American brown rot hit Michigan sweet cherry orchards hard in 2019. The pathogen, Monilinia fructicola, is aggressive and grows quickly in warm and wet conditions, which makes it difficult to control even with access to good fungicides, said David Jones, an extension educator with Michigan State University.
And Michigan growers have fewer fungicide options now, because brown rot is showing strong resistance to Indar (fenbuconazole) across the state’s main growing regions, Jones said. A triazole or demethylation inhibitor (DMI) fungicide, Indar belongs to FRAC group 3.
As far as MSU plant pathologist George Sundin can determine, American brown rot’s resistance to Indar has gotten to the point where growers can’t realistically use the fungicide to control it anymore.
That’s unfortunate for Michigan stone fruit orchards, which have used Indar as a key management tool for brown rot for the last 30 years. Resistance to lower label rates (6 and 8 fluid ounces per acre) has been documented in the past, but for years growers still got good results from the maximum label rate (12 ounces). Tests conducted by Jones and Sundin in 2019, however, found widespread resistance to the maximum rate, a situation that effectively removes Indar as a management option.
Brown rot is a “huge issue” for sweet cherries (and somewhat less of an issue for tart cherries). It’s an issue for other stone fruit, too, including peaches and nectarines.
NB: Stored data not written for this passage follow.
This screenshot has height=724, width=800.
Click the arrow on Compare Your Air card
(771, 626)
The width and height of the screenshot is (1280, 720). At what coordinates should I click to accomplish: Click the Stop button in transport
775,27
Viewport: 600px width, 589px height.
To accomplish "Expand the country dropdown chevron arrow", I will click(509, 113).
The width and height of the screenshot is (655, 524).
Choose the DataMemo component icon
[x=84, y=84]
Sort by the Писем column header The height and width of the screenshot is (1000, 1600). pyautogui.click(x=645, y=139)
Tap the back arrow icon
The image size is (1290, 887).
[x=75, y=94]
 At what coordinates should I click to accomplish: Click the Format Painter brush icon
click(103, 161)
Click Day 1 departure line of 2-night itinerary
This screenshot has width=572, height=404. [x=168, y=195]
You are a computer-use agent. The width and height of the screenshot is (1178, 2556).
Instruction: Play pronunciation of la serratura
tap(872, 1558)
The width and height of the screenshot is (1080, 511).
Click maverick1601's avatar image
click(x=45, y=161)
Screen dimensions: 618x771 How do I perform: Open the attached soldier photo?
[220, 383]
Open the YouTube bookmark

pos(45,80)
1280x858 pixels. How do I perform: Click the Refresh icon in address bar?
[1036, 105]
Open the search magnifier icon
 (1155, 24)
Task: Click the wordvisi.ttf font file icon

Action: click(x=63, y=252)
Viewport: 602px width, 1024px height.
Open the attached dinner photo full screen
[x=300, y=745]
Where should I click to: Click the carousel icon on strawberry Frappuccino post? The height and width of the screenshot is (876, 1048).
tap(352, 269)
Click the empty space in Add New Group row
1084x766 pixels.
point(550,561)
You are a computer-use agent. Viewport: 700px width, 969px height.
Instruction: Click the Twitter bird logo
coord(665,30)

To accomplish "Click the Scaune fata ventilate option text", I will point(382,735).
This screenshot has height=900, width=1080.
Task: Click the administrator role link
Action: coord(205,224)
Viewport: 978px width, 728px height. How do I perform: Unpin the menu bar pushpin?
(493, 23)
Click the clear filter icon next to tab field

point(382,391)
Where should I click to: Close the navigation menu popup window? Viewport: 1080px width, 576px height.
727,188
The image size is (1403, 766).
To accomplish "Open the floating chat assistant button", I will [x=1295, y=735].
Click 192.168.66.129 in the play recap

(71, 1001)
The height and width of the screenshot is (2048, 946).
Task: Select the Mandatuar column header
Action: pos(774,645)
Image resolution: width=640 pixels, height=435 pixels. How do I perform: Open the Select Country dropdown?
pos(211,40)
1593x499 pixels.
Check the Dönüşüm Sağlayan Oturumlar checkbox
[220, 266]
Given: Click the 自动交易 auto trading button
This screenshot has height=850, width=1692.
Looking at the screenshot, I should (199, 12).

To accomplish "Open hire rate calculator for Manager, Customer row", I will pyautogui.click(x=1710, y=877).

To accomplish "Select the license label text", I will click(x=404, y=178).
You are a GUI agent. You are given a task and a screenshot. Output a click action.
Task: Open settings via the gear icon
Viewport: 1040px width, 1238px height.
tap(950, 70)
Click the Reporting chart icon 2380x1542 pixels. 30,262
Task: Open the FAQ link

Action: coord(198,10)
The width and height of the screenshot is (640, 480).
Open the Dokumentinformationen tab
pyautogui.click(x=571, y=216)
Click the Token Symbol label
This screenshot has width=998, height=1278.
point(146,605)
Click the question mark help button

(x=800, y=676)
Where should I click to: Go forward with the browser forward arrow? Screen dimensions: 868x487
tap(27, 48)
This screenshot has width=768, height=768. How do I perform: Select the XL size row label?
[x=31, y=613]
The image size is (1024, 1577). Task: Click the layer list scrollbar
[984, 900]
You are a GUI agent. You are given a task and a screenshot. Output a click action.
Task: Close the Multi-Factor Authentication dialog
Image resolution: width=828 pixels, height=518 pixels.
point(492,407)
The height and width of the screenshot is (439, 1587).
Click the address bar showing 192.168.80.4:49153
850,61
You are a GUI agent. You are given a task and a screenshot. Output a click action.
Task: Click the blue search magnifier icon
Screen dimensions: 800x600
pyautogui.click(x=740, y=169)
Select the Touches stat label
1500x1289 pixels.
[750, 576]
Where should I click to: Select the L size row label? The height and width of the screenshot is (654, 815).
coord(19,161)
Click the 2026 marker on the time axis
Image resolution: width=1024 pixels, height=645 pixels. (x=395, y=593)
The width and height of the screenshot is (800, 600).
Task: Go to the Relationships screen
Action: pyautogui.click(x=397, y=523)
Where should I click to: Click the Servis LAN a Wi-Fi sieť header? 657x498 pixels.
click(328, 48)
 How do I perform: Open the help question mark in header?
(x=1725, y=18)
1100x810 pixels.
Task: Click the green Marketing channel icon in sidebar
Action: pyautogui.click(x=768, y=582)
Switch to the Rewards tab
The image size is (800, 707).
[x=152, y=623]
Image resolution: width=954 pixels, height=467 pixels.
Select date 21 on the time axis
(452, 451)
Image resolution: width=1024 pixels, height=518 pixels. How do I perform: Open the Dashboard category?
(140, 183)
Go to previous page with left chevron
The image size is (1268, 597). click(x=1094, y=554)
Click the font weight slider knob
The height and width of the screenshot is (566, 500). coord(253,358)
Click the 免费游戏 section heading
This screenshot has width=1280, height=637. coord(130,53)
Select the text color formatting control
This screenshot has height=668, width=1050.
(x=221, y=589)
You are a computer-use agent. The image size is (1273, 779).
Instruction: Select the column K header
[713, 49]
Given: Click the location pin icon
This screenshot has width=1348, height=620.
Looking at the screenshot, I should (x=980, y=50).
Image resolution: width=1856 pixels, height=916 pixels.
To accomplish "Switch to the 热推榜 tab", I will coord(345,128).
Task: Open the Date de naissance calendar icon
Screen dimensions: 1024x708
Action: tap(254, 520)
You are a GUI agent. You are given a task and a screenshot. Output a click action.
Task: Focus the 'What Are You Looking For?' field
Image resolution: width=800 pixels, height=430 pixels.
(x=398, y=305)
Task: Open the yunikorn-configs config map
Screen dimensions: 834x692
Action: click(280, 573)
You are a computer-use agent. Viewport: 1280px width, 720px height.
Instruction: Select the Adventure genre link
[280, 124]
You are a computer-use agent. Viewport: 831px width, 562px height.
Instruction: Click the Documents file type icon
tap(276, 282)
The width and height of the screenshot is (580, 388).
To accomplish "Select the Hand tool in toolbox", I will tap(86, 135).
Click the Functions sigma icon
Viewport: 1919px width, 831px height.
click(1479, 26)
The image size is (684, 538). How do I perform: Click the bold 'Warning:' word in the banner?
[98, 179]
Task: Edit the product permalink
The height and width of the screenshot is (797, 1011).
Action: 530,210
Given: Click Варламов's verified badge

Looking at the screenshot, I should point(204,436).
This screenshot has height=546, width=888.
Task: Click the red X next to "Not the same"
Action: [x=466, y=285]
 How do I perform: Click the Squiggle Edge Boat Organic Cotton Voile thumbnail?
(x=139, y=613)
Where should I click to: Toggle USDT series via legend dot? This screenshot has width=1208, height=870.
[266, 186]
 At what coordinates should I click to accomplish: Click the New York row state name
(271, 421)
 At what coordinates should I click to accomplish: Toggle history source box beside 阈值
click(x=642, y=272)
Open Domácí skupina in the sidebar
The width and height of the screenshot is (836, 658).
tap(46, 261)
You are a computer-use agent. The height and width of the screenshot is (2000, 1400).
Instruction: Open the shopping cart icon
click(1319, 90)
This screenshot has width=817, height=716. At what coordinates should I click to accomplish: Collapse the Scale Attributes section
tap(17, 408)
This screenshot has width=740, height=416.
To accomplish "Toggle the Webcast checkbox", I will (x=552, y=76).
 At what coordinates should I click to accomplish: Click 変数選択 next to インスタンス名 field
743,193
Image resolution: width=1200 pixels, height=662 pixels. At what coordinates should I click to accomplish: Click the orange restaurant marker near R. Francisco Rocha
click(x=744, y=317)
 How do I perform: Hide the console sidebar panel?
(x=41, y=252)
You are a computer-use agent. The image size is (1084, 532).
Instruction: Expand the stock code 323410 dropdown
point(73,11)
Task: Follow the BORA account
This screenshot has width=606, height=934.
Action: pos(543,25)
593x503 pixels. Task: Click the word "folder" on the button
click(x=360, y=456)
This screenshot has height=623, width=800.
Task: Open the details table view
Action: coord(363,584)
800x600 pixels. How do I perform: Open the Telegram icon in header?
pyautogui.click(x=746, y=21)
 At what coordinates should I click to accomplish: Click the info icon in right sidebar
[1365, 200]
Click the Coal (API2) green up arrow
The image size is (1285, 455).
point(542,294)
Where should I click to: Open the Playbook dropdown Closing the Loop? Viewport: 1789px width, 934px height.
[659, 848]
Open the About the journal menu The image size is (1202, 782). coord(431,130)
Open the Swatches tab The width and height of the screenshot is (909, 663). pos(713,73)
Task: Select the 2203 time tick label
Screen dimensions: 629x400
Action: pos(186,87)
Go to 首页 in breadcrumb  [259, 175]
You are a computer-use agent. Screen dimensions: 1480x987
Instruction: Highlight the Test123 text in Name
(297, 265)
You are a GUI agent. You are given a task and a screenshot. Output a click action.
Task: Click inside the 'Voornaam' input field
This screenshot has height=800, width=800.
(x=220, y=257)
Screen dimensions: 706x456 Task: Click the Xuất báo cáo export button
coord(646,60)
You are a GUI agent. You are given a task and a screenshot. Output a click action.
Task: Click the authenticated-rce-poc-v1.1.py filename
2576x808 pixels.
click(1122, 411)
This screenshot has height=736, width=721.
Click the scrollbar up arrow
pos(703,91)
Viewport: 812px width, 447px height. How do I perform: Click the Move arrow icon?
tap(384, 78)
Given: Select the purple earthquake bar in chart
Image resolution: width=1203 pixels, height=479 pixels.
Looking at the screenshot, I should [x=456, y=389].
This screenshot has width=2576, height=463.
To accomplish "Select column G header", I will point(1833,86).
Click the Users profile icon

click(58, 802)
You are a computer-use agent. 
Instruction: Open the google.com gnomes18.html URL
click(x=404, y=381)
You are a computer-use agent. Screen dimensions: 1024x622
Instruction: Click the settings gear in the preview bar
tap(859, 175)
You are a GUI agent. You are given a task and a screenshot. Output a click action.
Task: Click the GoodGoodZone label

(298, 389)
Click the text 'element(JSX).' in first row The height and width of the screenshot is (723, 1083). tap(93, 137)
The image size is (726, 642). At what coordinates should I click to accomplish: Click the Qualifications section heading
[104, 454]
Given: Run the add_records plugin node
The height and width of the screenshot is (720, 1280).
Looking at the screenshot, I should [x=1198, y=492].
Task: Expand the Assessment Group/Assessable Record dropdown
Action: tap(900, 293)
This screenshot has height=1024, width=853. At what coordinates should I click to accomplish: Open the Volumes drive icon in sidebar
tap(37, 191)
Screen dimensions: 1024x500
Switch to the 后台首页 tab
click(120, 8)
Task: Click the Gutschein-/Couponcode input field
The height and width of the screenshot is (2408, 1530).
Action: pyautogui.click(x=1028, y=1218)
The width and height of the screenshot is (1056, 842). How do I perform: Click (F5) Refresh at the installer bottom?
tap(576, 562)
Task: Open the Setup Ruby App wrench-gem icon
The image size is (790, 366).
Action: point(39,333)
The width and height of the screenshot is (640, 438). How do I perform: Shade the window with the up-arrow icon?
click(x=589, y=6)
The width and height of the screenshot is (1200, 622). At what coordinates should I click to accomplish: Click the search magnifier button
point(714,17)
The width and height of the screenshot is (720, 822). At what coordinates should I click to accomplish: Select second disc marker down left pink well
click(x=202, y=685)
The pathogen loves sugar and loves ripening cherries. Under the right conditions, infected fruits can produce “epidemic levels of inoculum” in 48 to 72 hours, with the potential to infect the entire orchard, according to Sundin.
Growers still have access to materials that combat American brown rot, including Flint Extra (strobilurin), a FRAC 11 fungicide, and Merivon or Luna Sensation, which are premixed FRAC 7 (SDHI) and 11 fungicides. Other tools include horticultural management practices, which should focus on minimizing humidity and moisture, probably the two biggest factors that favor the development of American brown rot, Jones said.
The following recommendations, put together by Jones and Sundin, are based on the scientific community’s current understanding of the American brown rot pathogen’s life cycle and biology, Jones said.
Thin out shaded wood. Cutting out shaded limbs to open up the canopy will increase airflow and speed up drying of fruit following a rain, while decreasing humidity within the canopy. This also helps improve fungicide coverage.
Shorten large trees by a few feet in summer. This will help reduce the size and density of the canopy, leading to better airflow in the orchard. It also will improve spray coverage. In an older orchard, brown rot is almost always the worst at the tops of trees. July and August are good months to make those cuts, because the hot, dry weather will allow the wounds to scar over quickly, and temperatures are not conducive to bacterial canker.
Remove pendant wood. Rather than drying quickly, these limbs can stay damp for several hours after a rain event, providing an ideal environment for brown rot to develop. Encourage fruitful, lateral wood that will dry quickly after a rain event.
Consider shaking abandoned fruit onto the ground. Brown rot mummies in the canopy of a tree are a potent source of inoculum the following year and should be removed. Cutting mummies out during pruning, and flail chopping them in the row, also can reduce the inoculum load the following season.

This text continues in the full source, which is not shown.